What is Non-public Information?

Information is non-public until it has been effectively communicated to the marketplace. One must be able to point to some fact or source to prove that the information is public. For example, information found in a report filed with the U.S. Securities and Exchange Commission or appearing on the Dow Jones wire, Reuters Economic Services, The Wall Street Journal or other publications of general circulation would be considered public.

Examples of Insider Trading

The definition of insider trading has evolved through case law and administrative proceedings to include:

 

   

Buying or selling securities on the basis of material non-public information, including purchasing or selling for a Supervised Person’s personal account or one which the Supervised Person has a financial interest, or for the Firm’s inventory account;

 

   

Disclosing insider information to inappropriate personnel whether for consideration or not (i.e., tipping).

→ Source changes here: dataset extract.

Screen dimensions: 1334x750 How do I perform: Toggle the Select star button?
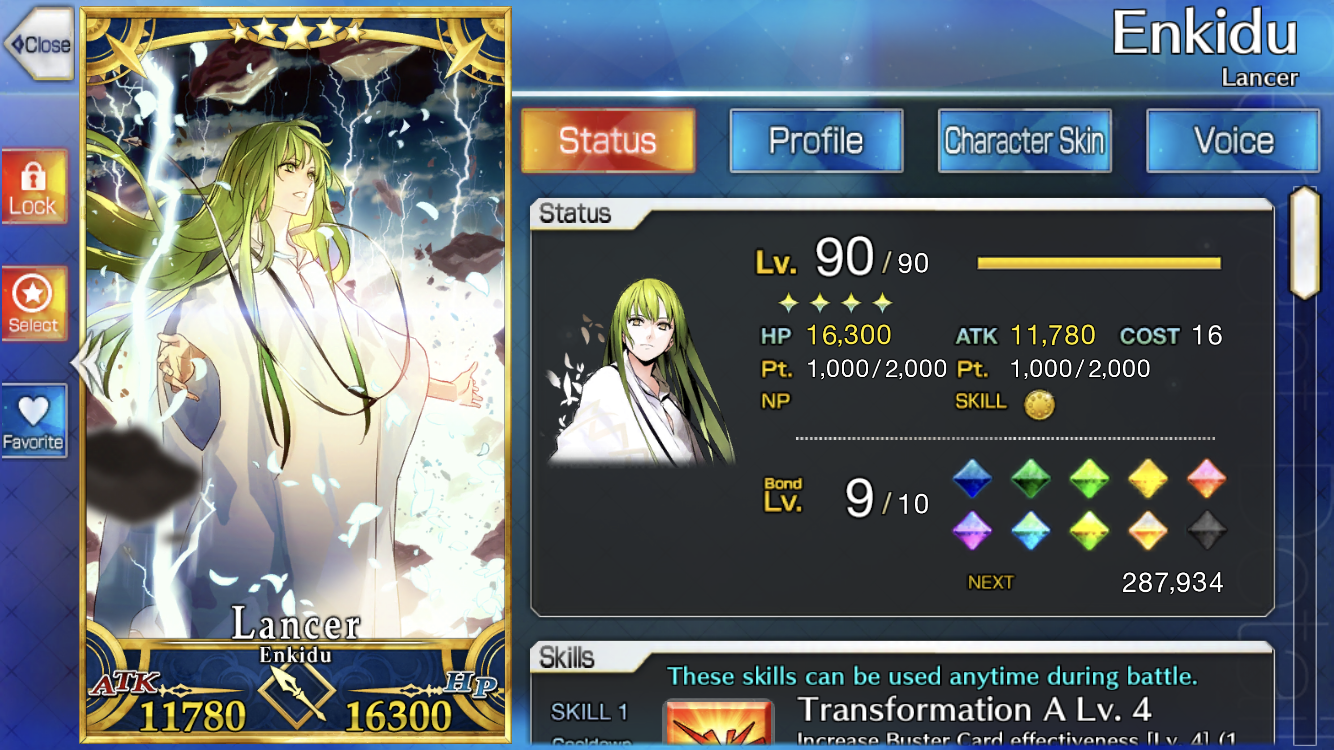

Insider information must only be disseminated on a need to know basis to appropriate personnel; and

 

   

Assisting someone who is transacting business on insider information obtained from a third party.

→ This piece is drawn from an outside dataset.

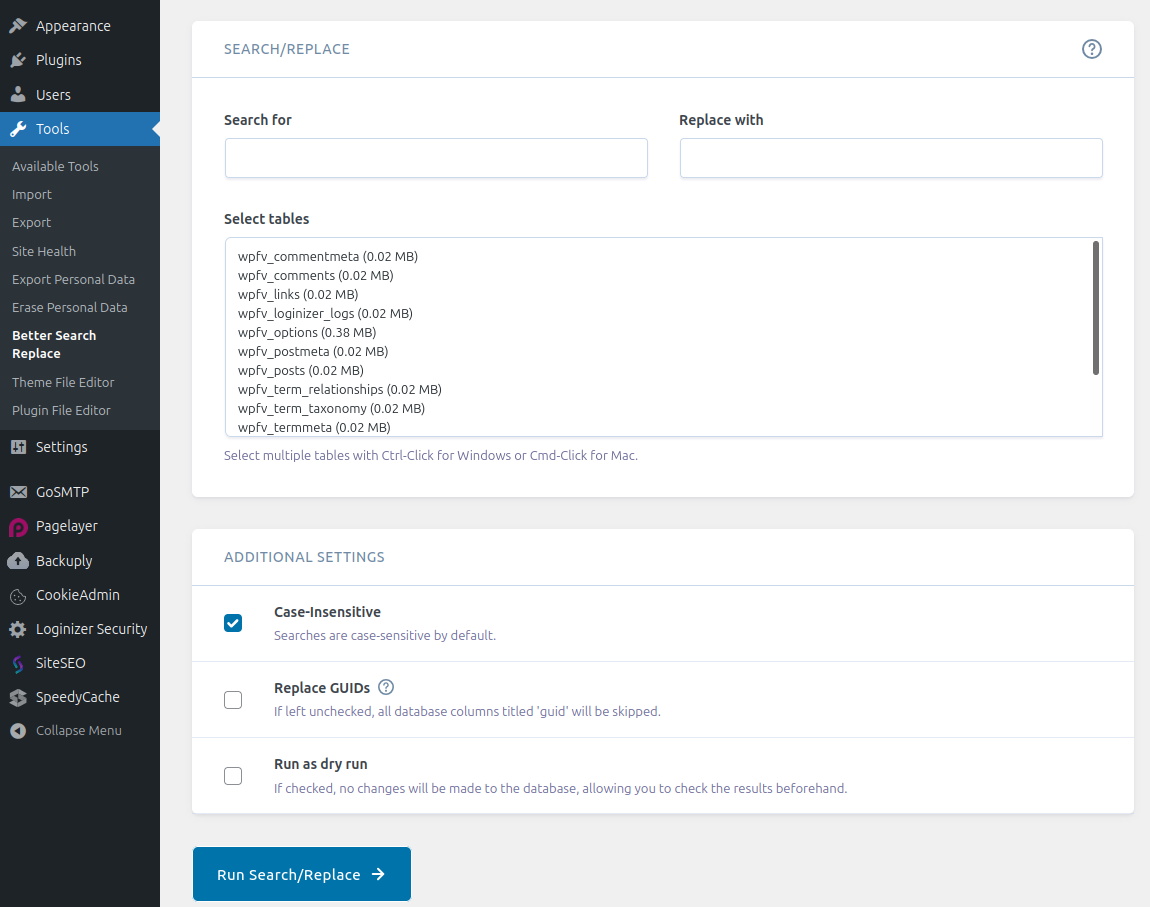Viewport: 1150px width, 907px height.
Task: Click the Replace GUIDs help icon
Action: click(x=386, y=687)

If a question arises as to which Supervised Persons are entitled to the insider information, the CCO should be consulted. If a Supervised Person is uncertain as to whether information is material or non-public, the CCO should be consulted immediately.

Disciplinary Action and Penalties for Insider Trading

Insider trading violations can result in severe penalties to the Firm, its principals, and the individuals involved. The Firm will not tolerate violations whether inadvertent or intentional.

Violations will result in severe disciplinary action, which may include, but is not limited to, the immediate termination of the Supervised Person.

 

   

Penalties for trading on or communicating material non-public information are severe, both for the individuals involved in the trading (or tipping) and their employers. A person can be subject to some or all of the penalties below even if he or she does not personally benefit from the violation. Penalties may include, but are not limited to:

 

   

Civil injunctions;

 

   

Damages in a civil suit as much as three times the amount of actual damages suffered by other buyers or sellers;

 

   

Disgorgement of profits;

 

   

Jail sentences;

 

   

Fines for the person who committed the violation of up to three times the profit gained or loss avoided, whether or not the person actually benefited;

 

   

Prohibition from employment in the securities industry; and

 

3 

Carpenter v. U.S., 108 U.S.316 (1987)

 

17


   

The Firm or any other controlling persons could be assessed fines of up to the greater of $1,000,000 or three times the amount of the profit gained or loss avoided.

Compliance Procedures

These procedures have been developed to assist Supervised Persons in avoiding insider trading. Every Supervised Person must follow these procedures or risk serious sanctions, including, but not limited to, dismissal, substantial personal liability and criminal penalties. The CCO is available to answer any questions about these procedures.

Identifying Insider Information

If a Supervised Person thinks he or she may be in possession of insider information, he or she must consider the following questions before placing any personal securities transactions or securities transactions on behalf of the Firm or its clients and before communicating the information to anyone:

 

   

Is the information material?

 

   

Is this information that an investor would consider important in making his or her investment decisions?

 

   

Is it information that would substantially affect the market price of the securities if generally disclosed?

 

   

Is the information non-public?

 

   

To whom has this information been provided?

 

   

Has it been effectively communicated to the marketplace by appearing on the Dow Jones wire or by being published in Reuters, The Wall Street Journal or publications of general circulation?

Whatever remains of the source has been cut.